====== EXERCISE MATERIALS

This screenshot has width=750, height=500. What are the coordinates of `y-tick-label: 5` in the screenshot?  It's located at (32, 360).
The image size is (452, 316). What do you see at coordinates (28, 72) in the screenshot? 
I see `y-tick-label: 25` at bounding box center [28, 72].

============
====== EXERCISE MATERIALS

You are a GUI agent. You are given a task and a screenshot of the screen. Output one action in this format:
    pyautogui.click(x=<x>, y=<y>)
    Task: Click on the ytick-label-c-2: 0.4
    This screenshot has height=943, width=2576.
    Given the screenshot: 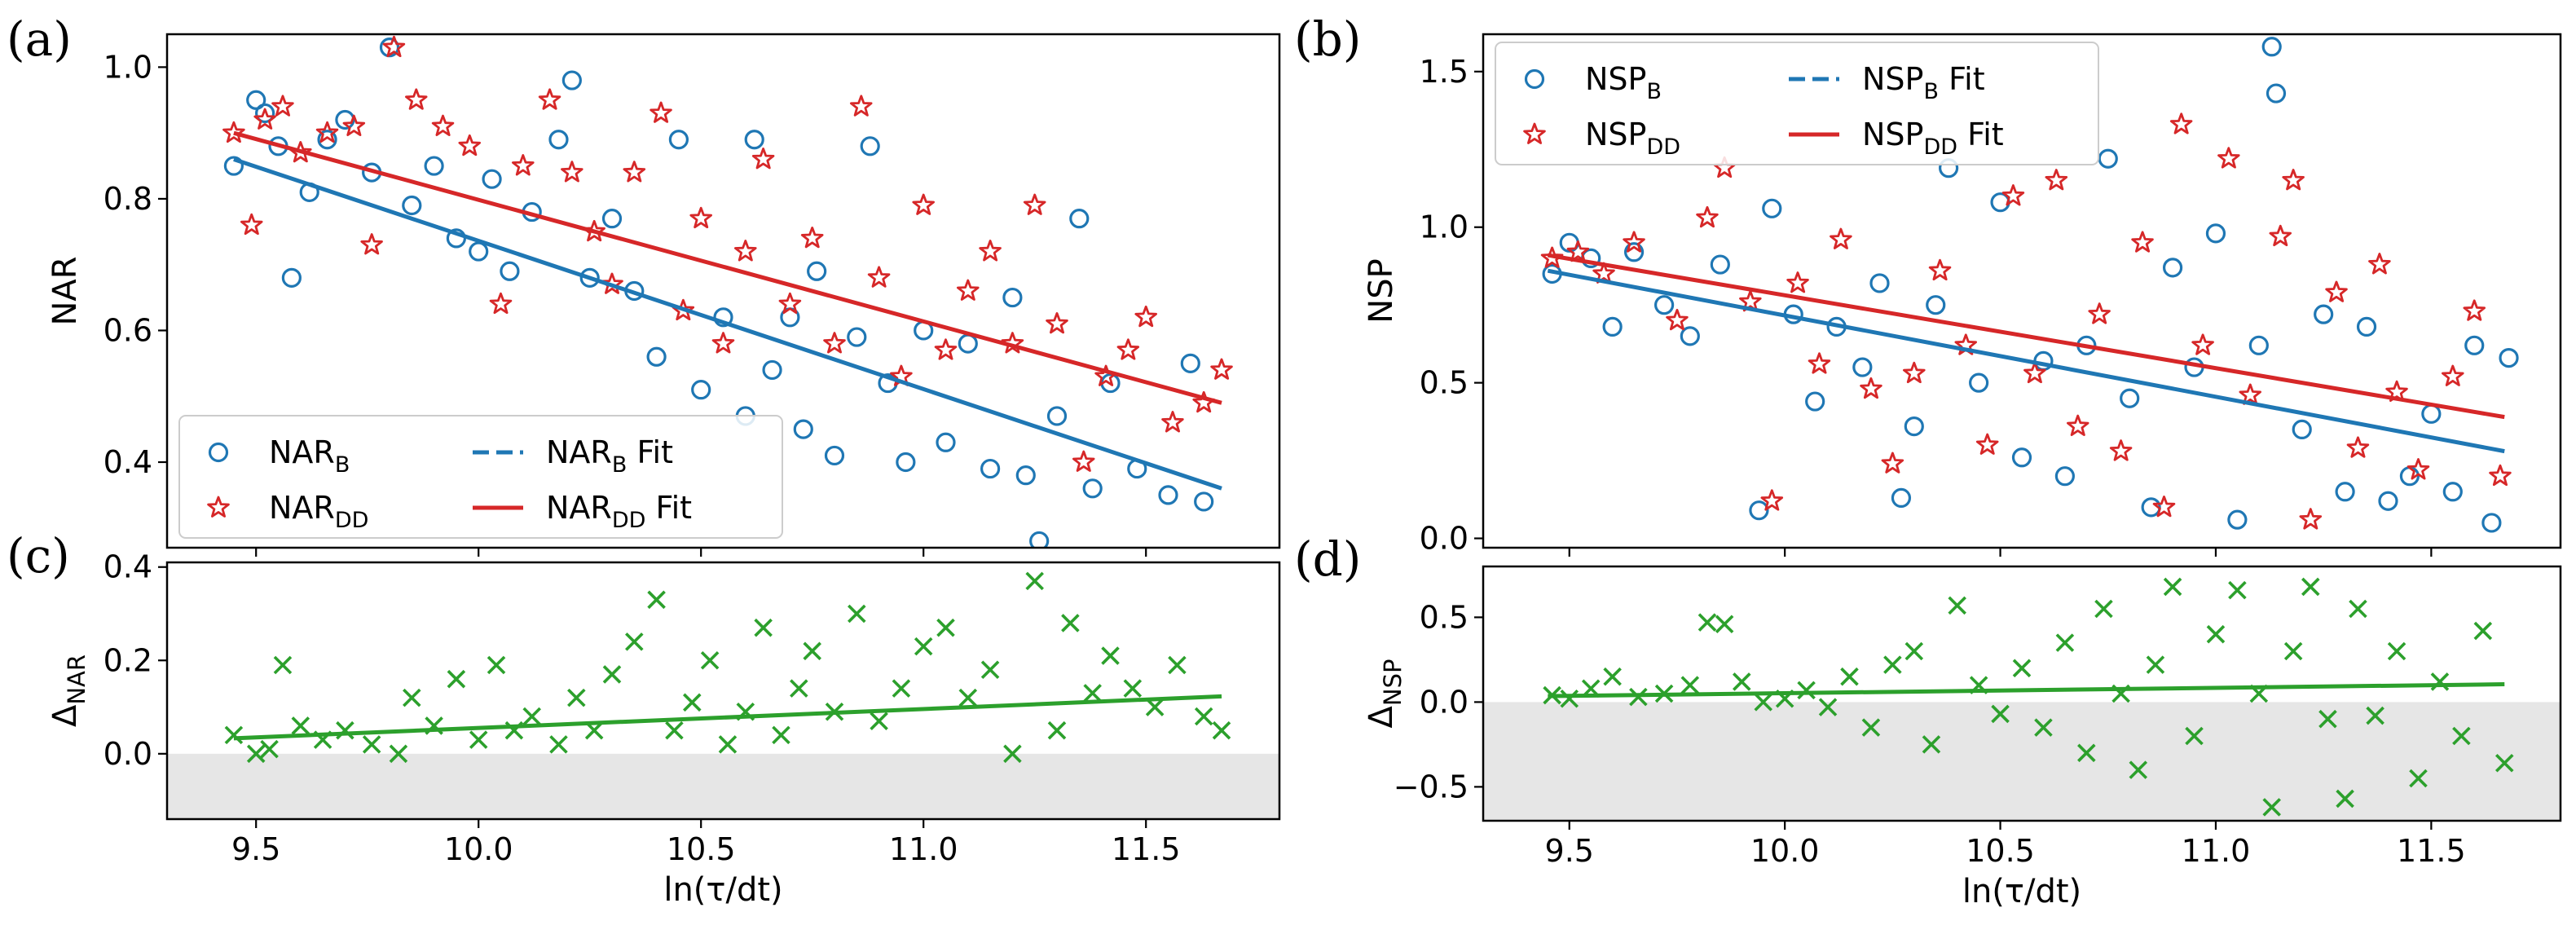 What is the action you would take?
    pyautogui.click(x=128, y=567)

============
====== EXERCISE MATERIALS

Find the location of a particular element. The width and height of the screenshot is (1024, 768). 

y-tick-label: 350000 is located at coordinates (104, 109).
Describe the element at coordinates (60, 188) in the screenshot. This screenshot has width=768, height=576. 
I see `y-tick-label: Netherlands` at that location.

============

TASK PROMPT: Please count the lines of the records above that contain the string "height" with case taken into account, and reply with only that number.

ANSWER TO THIS EXERCISE: 4